**Items listed in a dataset**.
==*==

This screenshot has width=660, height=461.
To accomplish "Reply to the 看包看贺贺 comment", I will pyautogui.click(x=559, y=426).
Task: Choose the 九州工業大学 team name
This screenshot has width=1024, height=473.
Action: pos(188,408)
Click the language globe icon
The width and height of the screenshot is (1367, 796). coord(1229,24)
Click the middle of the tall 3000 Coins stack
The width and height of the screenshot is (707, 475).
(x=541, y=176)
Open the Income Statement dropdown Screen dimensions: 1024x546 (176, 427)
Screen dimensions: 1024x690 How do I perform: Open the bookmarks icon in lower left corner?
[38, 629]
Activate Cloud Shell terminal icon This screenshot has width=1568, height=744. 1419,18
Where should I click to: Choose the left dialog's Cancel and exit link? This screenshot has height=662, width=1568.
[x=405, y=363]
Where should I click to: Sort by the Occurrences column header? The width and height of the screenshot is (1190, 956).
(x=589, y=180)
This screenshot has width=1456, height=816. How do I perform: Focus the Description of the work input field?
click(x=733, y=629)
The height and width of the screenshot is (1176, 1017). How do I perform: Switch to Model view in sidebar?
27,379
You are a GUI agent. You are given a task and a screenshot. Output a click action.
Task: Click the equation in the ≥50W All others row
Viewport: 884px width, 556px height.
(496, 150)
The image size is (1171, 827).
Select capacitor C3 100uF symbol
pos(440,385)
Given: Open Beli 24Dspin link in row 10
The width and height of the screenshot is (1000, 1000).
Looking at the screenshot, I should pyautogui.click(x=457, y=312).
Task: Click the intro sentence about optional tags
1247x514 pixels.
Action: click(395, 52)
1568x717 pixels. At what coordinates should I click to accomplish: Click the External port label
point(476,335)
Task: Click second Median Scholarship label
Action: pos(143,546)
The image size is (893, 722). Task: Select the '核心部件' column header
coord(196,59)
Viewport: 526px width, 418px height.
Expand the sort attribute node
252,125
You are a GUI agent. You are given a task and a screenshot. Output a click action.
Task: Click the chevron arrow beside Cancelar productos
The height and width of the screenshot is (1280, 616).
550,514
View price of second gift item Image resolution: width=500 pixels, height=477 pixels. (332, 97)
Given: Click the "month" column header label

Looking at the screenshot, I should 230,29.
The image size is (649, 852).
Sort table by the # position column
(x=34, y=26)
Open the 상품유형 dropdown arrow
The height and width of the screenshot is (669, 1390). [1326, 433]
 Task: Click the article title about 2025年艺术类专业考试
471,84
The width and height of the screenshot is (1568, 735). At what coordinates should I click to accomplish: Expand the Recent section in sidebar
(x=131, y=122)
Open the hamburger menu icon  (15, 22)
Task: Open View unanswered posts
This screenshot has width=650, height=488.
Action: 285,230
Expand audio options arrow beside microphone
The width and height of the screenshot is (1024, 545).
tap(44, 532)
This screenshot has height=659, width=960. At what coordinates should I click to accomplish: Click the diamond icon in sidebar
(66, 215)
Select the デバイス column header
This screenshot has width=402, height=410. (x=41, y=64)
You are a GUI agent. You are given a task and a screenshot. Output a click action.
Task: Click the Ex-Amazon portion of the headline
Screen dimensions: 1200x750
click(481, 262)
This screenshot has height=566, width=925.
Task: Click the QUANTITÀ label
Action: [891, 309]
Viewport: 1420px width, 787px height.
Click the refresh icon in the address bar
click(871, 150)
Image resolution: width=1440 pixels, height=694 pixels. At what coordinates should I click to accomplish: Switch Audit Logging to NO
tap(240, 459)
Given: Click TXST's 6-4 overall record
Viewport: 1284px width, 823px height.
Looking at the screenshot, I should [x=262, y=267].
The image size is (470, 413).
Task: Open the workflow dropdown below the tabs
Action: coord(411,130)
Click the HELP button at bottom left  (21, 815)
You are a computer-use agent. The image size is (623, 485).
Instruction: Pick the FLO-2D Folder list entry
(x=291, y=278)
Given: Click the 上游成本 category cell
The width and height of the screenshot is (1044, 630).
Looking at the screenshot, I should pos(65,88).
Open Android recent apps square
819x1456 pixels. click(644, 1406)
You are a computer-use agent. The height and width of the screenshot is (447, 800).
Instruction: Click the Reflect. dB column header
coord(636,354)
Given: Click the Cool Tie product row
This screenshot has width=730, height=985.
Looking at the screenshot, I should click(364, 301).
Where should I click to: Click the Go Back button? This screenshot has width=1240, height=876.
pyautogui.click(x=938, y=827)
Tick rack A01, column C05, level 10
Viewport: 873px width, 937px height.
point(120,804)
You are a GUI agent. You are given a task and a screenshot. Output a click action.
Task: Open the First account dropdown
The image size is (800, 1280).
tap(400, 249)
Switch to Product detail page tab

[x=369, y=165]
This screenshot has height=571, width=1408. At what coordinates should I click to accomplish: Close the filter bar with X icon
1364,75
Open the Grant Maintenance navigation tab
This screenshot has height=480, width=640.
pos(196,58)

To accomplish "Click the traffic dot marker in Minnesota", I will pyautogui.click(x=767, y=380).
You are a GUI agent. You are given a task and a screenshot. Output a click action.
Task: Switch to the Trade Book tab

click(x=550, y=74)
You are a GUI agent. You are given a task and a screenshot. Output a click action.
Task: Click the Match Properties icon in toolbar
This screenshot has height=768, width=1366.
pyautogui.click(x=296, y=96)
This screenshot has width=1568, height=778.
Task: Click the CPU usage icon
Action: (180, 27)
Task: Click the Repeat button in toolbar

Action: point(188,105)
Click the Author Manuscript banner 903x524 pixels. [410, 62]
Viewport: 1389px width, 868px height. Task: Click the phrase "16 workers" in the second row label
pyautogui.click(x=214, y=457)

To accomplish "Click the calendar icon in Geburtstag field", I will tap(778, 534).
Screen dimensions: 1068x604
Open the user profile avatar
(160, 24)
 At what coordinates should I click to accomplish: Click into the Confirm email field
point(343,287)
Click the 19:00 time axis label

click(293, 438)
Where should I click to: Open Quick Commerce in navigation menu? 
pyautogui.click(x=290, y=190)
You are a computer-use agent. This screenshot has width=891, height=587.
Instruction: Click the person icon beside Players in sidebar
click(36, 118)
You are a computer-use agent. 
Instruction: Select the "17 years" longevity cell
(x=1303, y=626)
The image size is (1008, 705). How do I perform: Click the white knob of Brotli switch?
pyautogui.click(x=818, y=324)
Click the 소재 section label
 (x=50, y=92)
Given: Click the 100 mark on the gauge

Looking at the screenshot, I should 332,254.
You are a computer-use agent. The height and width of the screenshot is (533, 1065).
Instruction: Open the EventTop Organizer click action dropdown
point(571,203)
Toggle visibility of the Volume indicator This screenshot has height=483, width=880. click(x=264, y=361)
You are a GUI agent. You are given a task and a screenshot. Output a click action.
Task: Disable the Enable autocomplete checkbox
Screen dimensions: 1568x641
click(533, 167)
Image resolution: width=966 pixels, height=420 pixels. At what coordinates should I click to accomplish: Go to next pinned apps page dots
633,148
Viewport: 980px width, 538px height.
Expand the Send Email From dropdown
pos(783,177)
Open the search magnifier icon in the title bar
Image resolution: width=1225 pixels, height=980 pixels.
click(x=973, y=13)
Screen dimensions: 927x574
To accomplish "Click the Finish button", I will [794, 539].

==*==

**Task to carry out**. Your task is to reproduce all the data exactly as shown.

**Task response**.
This screenshot has width=660, height=461.
To accomplish "Reply to the 看包看贺贺 comment", I will pyautogui.click(x=559, y=426).
Task: Choose the 九州工業大学 team name
This screenshot has width=1024, height=473.
Action: pos(188,408)
Click the language globe icon
The width and height of the screenshot is (1367, 796). coord(1229,24)
Click the middle of the tall 3000 Coins stack
The width and height of the screenshot is (707, 475).
(x=541, y=176)
Open the Income Statement dropdown Screen dimensions: 1024x546 (176, 427)
Screen dimensions: 1024x690 How do I perform: Open the bookmarks icon in lower left corner?
[38, 629]
Activate Cloud Shell terminal icon This screenshot has width=1568, height=744. 1419,18
Where should I click to: Choose the left dialog's Cancel and exit link? This screenshot has height=662, width=1568.
[x=405, y=363]
Where should I click to: Sort by the Occurrences column header? The width and height of the screenshot is (1190, 956).
(x=589, y=180)
This screenshot has width=1456, height=816. How do I perform: Focus the Description of the work input field?
click(x=733, y=629)
The height and width of the screenshot is (1176, 1017). How do I perform: Switch to Model view in sidebar?
27,379
You are a GUI agent. You are given a task and a screenshot. Output a click action.
Task: Click the equation in the ≥50W All others row
Viewport: 884px width, 556px height.
(496, 150)
The image size is (1171, 827).
Select capacitor C3 100uF symbol
pos(440,385)
Given: Open Beli 24Dspin link in row 10
The width and height of the screenshot is (1000, 1000).
Looking at the screenshot, I should pyautogui.click(x=457, y=312).
Task: Click the intro sentence about optional tags
1247x514 pixels.
Action: click(395, 52)
1568x717 pixels. At what coordinates should I click to accomplish: Click the External port label
point(476,335)
Task: Click second Median Scholarship label
Action: pos(143,546)
The image size is (893, 722). Task: Select the '核心部件' column header
coord(196,59)
Viewport: 526px width, 418px height.
Expand the sort attribute node
252,125
You are a GUI agent. You are given a task and a screenshot. Output a click action.
Task: Click the chevron arrow beside Cancelar productos
The height and width of the screenshot is (1280, 616).
550,514
View price of second gift item Image resolution: width=500 pixels, height=477 pixels. (332, 97)
Given: Click the "month" column header label

Looking at the screenshot, I should 230,29.
The image size is (649, 852).
Sort table by the # position column
(x=34, y=26)
Open the 상품유형 dropdown arrow
The height and width of the screenshot is (669, 1390). [1326, 433]
 Task: Click the article title about 2025年艺术类专业考试
471,84
The width and height of the screenshot is (1568, 735). At what coordinates should I click to accomplish: Expand the Recent section in sidebar
(x=131, y=122)
Open the hamburger menu icon  (15, 22)
Task: Open View unanswered posts
This screenshot has width=650, height=488.
Action: 285,230
Expand audio options arrow beside microphone
The width and height of the screenshot is (1024, 545).
tap(44, 532)
This screenshot has height=659, width=960. At what coordinates should I click to accomplish: Click the diamond icon in sidebar
(66, 215)
Select the デバイス column header
This screenshot has width=402, height=410. (x=41, y=64)
You are a GUI agent. You are given a task and a screenshot. Output a click action.
Task: Click the Ex-Amazon portion of the headline
Screen dimensions: 1200x750
click(481, 262)
This screenshot has height=566, width=925.
Task: Click the QUANTITÀ label
Action: [891, 309]
Viewport: 1420px width, 787px height.
Click the refresh icon in the address bar
click(871, 150)
Image resolution: width=1440 pixels, height=694 pixels. At what coordinates should I click to accomplish: Switch Audit Logging to NO
tap(240, 459)
Given: Click TXST's 6-4 overall record
Viewport: 1284px width, 823px height.
Looking at the screenshot, I should [x=262, y=267].
The image size is (470, 413).
Task: Open the workflow dropdown below the tabs
Action: coord(411,130)
Click the HELP button at bottom left  (21, 815)
You are a computer-use agent. The image size is (623, 485).
Instruction: Pick the FLO-2D Folder list entry
(x=291, y=278)
Given: Click the 上游成本 category cell
The width and height of the screenshot is (1044, 630).
Looking at the screenshot, I should pos(65,88).
Open Android recent apps square
819x1456 pixels. click(644, 1406)
You are a computer-use agent. The height and width of the screenshot is (447, 800).
Instruction: Click the Reflect. dB column header
coord(636,354)
Given: Click the Cool Tie product row
This screenshot has width=730, height=985.
Looking at the screenshot, I should click(364, 301).
Where should I click to: Click the Go Back button? This screenshot has width=1240, height=876.
pyautogui.click(x=938, y=827)
Tick rack A01, column C05, level 10
Viewport: 873px width, 937px height.
point(120,804)
You are a GUI agent. You are given a task and a screenshot. Output a click action.
Task: Open the First account dropdown
The image size is (800, 1280).
tap(400, 249)
Switch to Product detail page tab

[x=369, y=165]
This screenshot has height=571, width=1408. At what coordinates should I click to accomplish: Close the filter bar with X icon
1364,75
Open the Grant Maintenance navigation tab
This screenshot has height=480, width=640.
pos(196,58)

To accomplish "Click the traffic dot marker in Minnesota", I will pyautogui.click(x=767, y=380).
You are a GUI agent. You are given a task and a screenshot. Output a click action.
Task: Switch to the Trade Book tab

click(x=550, y=74)
You are a GUI agent. You are given a task and a screenshot. Output a click action.
Task: Click the Match Properties icon in toolbar
This screenshot has height=768, width=1366.
pyautogui.click(x=296, y=96)
This screenshot has width=1568, height=778.
Task: Click the CPU usage icon
Action: (180, 27)
Task: Click the Repeat button in toolbar

Action: point(188,105)
Click the Author Manuscript banner 903x524 pixels. [410, 62]
Viewport: 1389px width, 868px height. Task: Click the phrase "16 workers" in the second row label
pyautogui.click(x=214, y=457)

To accomplish "Click the calendar icon in Geburtstag field", I will tap(778, 534).
Screen dimensions: 1068x604
Open the user profile avatar
(160, 24)
 At what coordinates should I click to accomplish: Click into the Confirm email field
point(343,287)
Click the 19:00 time axis label

click(293, 438)
Where should I click to: Open Quick Commerce in navigation menu? 
pyautogui.click(x=290, y=190)
You are a computer-use agent. This screenshot has width=891, height=587.
Instruction: Click the person icon beside Players in sidebar
click(36, 118)
You are a computer-use agent. 
Instruction: Select the "17 years" longevity cell
(x=1303, y=626)
The image size is (1008, 705). How do I perform: Click the white knob of Brotli switch?
pyautogui.click(x=818, y=324)
Click the 소재 section label
 (x=50, y=92)
Given: Click the 100 mark on the gauge

Looking at the screenshot, I should 332,254.
You are a computer-use agent. The height and width of the screenshot is (533, 1065).
Instruction: Open the EventTop Organizer click action dropdown
point(571,203)
Toggle visibility of the Volume indicator This screenshot has height=483, width=880. click(x=264, y=361)
You are a GUI agent. You are given a task and a screenshot. Output a click action.
Task: Disable the Enable autocomplete checkbox
Screen dimensions: 1568x641
click(533, 167)
Image resolution: width=966 pixels, height=420 pixels. At what coordinates should I click to accomplish: Go to next pinned apps page dots
633,148
Viewport: 980px width, 538px height.
Expand the Send Email From dropdown
pos(783,177)
Open the search magnifier icon in the title bar
Image resolution: width=1225 pixels, height=980 pixels.
click(x=973, y=13)
Screen dimensions: 927x574
To accomplish "Click the Finish button", I will [794, 539].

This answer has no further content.